Earlier this year Microsoft’s chairman Bill Gates said that the operating system would be sometime available in 2009, though, many believed that he was referring to a release candidate version or a version for enterprise customers who have their own deadlines for implementation of operating systems and new computers.

But with the availability timeframe of Windows 7, which is code-named Vienna, set, even more questions transpire. Will the new OS support new file systems called WinFS, which was originally promised to be a part of Windows Vista, or will the new system feature more advanced search functionality? Those are the questions Mr. Sinofsky does not want to answer, but says that every customer is going to find something positive about Windows 7 and that the forthcoming OS is a major release for Microsoft, which means a lot of novelties implemented.

“I don’t want to talk about any more specifics today, because we’re focused today on how we’re going to communicate things.
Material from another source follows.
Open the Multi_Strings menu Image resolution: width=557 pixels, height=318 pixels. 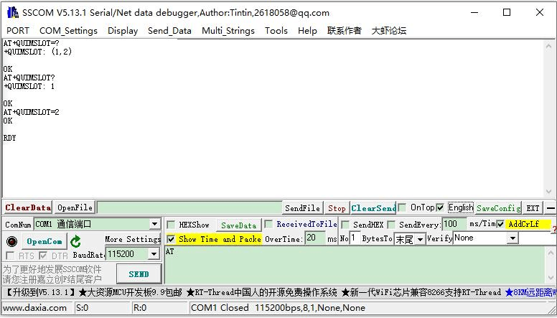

But really again to really make sure I’m clear, we’re working on a major release, and I think that each customer segment will have its own way of understanding what it means for them to be a significant release. Some of the things that we’re going to do are going to make the release more applicable to a broader set of people, but it also might mean, oh, well, if you’re not re-architecting the whole thing, then maybe it’s not a major release. But we’re actually going to bring forward the compatibility, and we’re going to make sure that there’s a lot of value for everybody who’s a customer of Windows 7,” explained senior vice president at Microsoft.